Barak, who resides in Thousand Palms, had his detention hearing Thursday.
Debra Hartman, a spokeswoman for the U.S. Department of Justice, said Barak was detained without bail as a result of the hearing. He will remain in custody in San Diego.
Barak and Perry were arrested May 24 after packages with more than 800 pounds of cocaine were found in a car Barak was reportedly driving and in which Perry was a passenger.
According to authorities, a U.S. Customs inspector recognized Perry and allowed the car they were in past the primary inspection area and into Calexico.
However, Customs was conducting a "block blitz" in which a number of vehicles were randomly sent to the secondary inspection area.

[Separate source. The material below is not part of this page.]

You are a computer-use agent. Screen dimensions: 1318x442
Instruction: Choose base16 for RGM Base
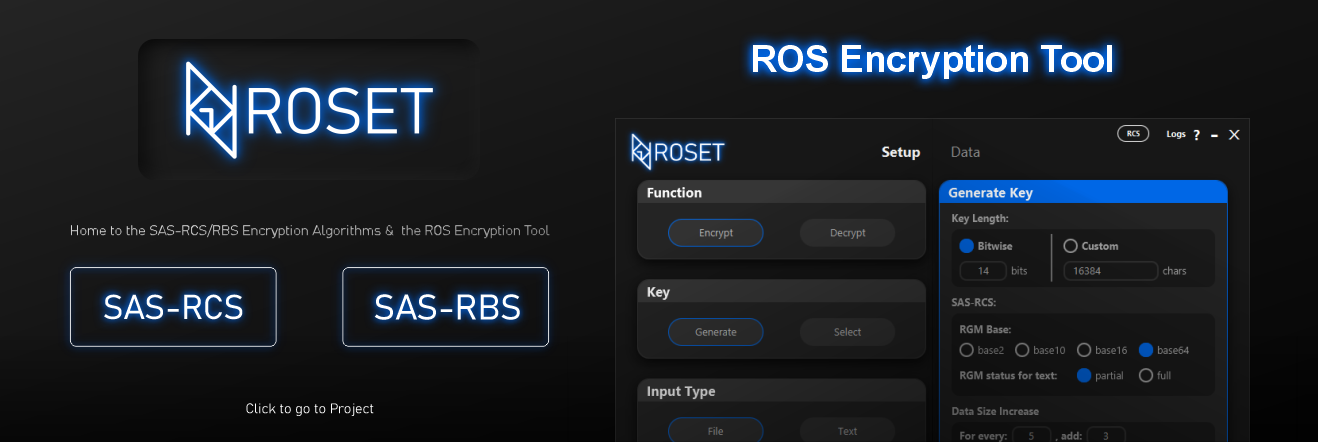[x=1084, y=350]
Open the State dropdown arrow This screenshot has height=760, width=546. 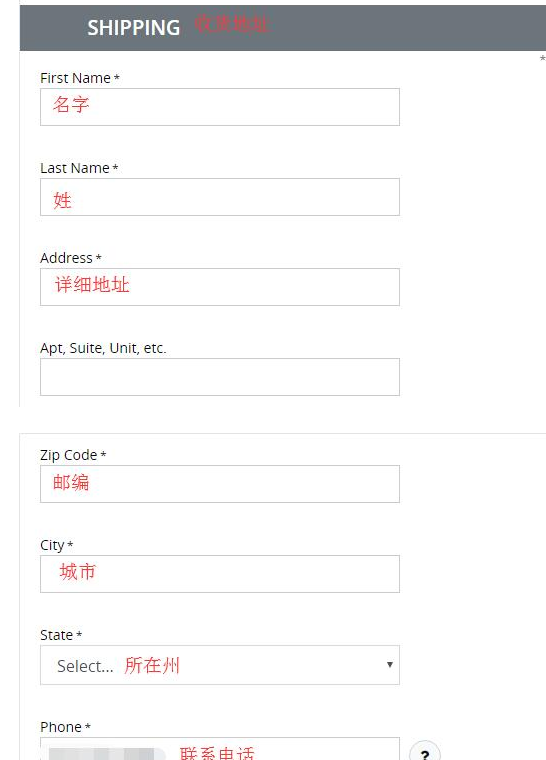389,665
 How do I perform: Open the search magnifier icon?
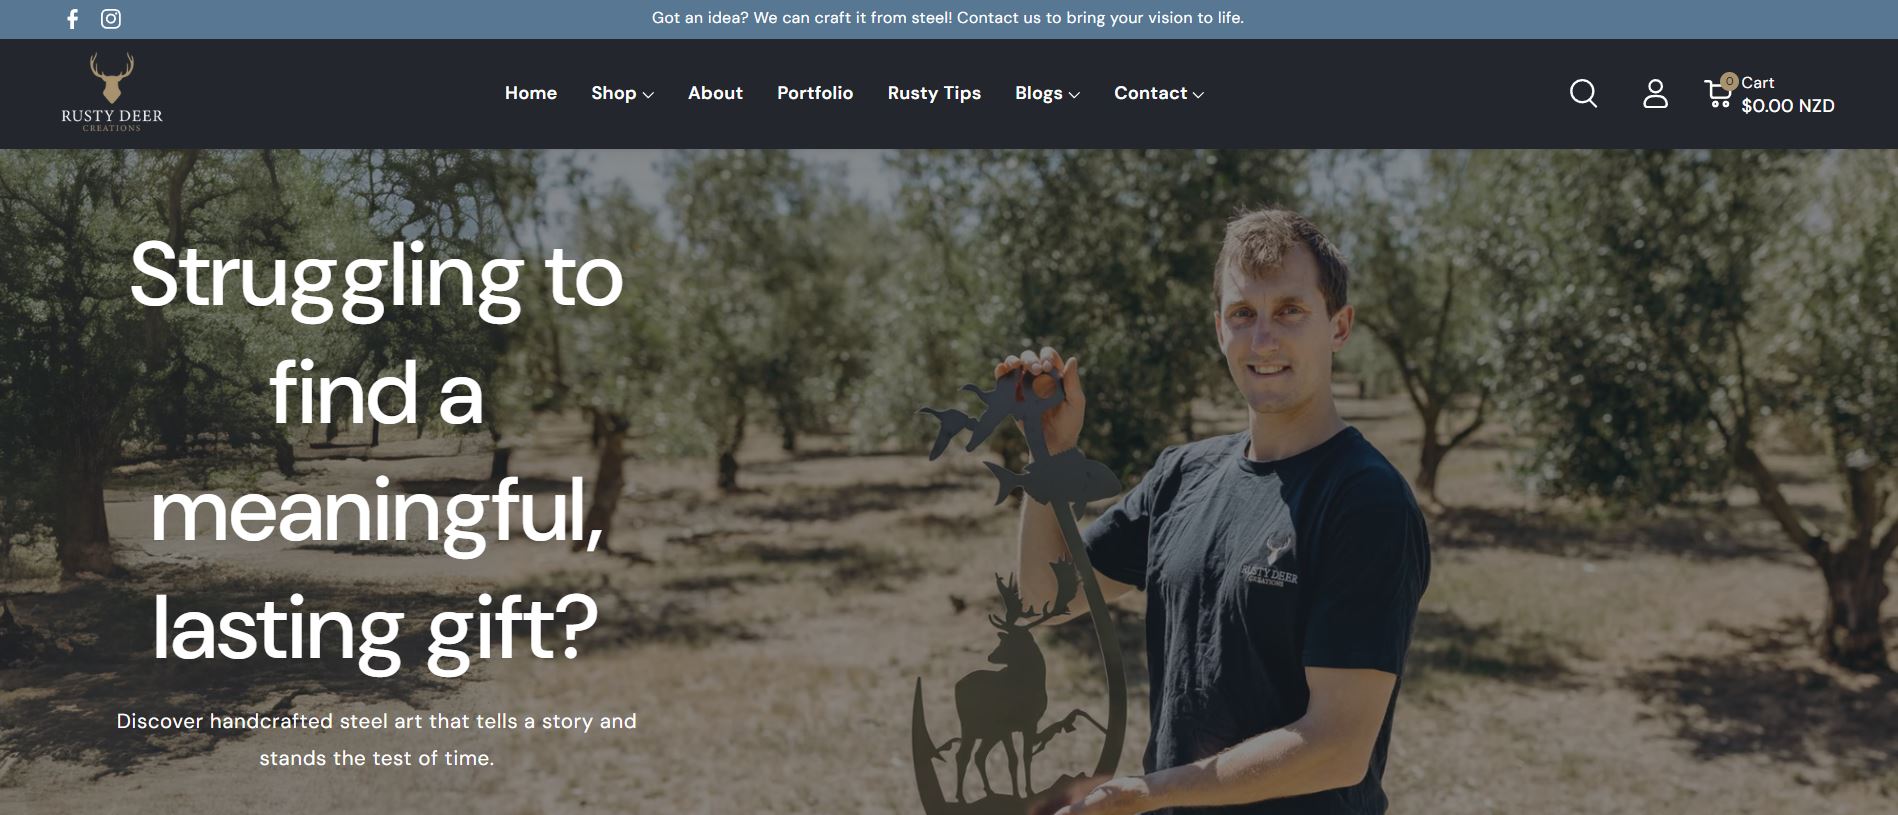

Barak and Perry's car was among the group directed into the secondary.
Instead of complying, Barak, according to authorities, raced through the port into Calexico. Customs inspectors were able to puncture at least two of the car's tires with a spike strip laid out before Barak cleared the port.
The car crashed in the 300 block of Cesar Chavez Boulevard.
Barak was taken into custody at the scene.
Perry managed to escape into Mexico.
Later that night, a Calexico police officer, in contact with Perry by cell phone, reportedly talked him into crossing back into the United States.
Perry, a Calexico resident, did so and surrendered to authorities.
His court-appointed attorney, Donald LeVine of San Diego, has said his client is a good police officer but he has been characterized as gullible and naive.
He said others took advantage of that. He did not speak in further detail about that point.
Local U.S. Attorney Peter Lewis, initially assigned to handle the detention hearing, said he planned to argue Perry is a flight risk. Because the matter was moved to San Diego, Lewis is no longer handling the matter.